Atos helped him and in little time the two bodies were inside their burial graves. After that Atos and the druid both singed the song that is given to every barbarian every time he died. Atos looked around and felt great sadness in his heart, but he didn't cried. Instead he looked back at the druid that was now staring at the distance.
"Great tragedy uh?"asked Atos facing him.
"Great tragedy indeed, young one,"said the druid turning his eyes to him. Then he extended his hand to Atos."I am Ramour, one of the druids of the Great Gray Bear Spirit. And you?"
"I know, "said Atos taking the druid's hand,"i could tell by the color of your cloak that you belonged to the Bear tribe. I belong to the White Tiger, my name is Atos. "
"Atos,"said the druid smiling,"interesting name. It means "standing tree". From what i have seen, you are indeed as hard as to cut as a tree. "
"Thanks, my father gave me the name because i could stand in two legs when i was only six months old. But you have an interesting name also. Ramour, it means "roar of the bear", right?
"Yes, indeed.
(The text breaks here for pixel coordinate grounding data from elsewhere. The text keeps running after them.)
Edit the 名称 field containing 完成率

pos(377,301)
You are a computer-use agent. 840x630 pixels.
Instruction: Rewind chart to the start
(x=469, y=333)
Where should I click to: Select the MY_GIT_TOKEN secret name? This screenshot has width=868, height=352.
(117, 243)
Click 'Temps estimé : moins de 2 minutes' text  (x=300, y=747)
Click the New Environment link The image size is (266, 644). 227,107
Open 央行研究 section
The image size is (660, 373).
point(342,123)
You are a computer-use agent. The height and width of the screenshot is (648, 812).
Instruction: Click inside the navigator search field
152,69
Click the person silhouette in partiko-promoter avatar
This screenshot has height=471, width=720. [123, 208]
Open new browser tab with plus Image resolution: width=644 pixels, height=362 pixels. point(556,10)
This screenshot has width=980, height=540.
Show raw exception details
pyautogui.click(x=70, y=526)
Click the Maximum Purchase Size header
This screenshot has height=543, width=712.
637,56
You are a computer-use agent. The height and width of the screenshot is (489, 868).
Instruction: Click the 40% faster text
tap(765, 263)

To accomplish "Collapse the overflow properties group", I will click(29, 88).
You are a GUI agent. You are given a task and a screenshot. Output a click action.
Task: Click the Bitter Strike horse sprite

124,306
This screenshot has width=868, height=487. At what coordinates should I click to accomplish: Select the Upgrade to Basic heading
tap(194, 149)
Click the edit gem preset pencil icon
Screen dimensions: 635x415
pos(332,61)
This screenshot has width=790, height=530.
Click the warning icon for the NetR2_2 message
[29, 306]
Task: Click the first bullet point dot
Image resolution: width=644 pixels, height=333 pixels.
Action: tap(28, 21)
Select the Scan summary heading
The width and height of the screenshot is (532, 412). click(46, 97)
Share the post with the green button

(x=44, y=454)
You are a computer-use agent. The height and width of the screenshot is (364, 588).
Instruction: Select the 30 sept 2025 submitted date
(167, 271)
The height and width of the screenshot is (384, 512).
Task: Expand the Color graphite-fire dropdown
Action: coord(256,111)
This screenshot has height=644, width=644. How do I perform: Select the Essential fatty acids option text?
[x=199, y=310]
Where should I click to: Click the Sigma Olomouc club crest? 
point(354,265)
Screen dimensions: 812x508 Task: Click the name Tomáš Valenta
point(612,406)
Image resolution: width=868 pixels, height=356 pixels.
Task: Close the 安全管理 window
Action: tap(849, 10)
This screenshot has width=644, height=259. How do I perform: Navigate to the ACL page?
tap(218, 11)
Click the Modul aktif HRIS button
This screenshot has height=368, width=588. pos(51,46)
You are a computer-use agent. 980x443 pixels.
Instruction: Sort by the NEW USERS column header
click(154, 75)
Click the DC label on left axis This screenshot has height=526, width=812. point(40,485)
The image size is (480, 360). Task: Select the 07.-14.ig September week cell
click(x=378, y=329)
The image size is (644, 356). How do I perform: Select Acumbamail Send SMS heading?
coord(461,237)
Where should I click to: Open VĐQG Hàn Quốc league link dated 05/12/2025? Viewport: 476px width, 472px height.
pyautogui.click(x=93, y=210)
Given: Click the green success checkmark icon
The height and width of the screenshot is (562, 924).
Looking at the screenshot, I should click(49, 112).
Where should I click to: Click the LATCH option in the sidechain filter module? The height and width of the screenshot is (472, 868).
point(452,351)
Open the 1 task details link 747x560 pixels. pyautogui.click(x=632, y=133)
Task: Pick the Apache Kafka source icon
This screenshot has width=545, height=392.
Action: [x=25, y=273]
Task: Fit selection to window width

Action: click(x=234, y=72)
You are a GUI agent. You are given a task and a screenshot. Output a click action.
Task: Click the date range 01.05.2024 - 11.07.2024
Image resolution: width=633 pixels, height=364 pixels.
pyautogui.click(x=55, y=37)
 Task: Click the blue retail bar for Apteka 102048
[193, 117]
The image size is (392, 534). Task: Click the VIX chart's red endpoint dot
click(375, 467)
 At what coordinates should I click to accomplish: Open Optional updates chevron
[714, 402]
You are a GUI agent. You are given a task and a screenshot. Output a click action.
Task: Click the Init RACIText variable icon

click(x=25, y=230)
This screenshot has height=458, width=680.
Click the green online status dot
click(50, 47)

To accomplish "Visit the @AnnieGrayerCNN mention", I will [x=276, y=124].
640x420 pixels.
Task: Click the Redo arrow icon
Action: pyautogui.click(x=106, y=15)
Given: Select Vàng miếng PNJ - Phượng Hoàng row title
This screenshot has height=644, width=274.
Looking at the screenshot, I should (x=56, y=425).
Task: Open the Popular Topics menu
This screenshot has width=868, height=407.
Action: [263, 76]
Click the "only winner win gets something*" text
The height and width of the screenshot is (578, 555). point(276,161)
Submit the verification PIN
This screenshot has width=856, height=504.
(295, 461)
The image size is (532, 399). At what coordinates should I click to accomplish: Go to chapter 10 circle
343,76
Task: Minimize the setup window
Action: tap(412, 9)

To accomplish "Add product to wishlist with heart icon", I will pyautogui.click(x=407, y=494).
My mother gave it to me because she said my cry sounded like a bear roaring." 
"Did you dig all these graves by yourself?", asked Atos looking around. Not only his friends had been buried, but the licantropos too. 
"No, I couldn't do it alone,'said the druid,"I had help."
"From who? "
"Him,"said the druid and he pointed to one humanoid figure that was standing over the peak the licantropos had take. He seemed absort in his thoughts. Also the figure was wearing the blue cloak of the Silver Wolve tribe, Atos could say that he wasn't a barbarian. The figure turned around and faced them both, only for Atos to see that he had been right. The figure wasn't a barbarian at all. It was a young blonde male elf with a large bow in his hand, and that now faced Atos with a smile in his lips.......


----------



## sauronbill (Apr 3, 2003)

"Greetings Atos,"said the elf smiling. He had a strange shine in his eyes."I see that you are already standing and walking. That's good, i have always admired the barbarians for their strength and honor. "
"Who are you?,"asked Atos giving the elf a look of distrust,"and how do you know my name?"
"I am an elf as yu can see,"said the elf." A ranger actually. And i have very sensitive ears, i could hear the whole conversation from where i was standing."
"Incredible,"said Atos impressed. "But what is a ranger like you doing in these lands, and helping us?"
"Well......" But before the elf finished his explanation, a big gray wolf jumped right in front of them. Atos went for a weapon, but he saw no reaction in the others. The wolf suddenly transformed itself into a tall barbarian with a blue cape.
"I have follow their tracks for a time,"said the newcomer to Ramour."They are heading for the lost tower........"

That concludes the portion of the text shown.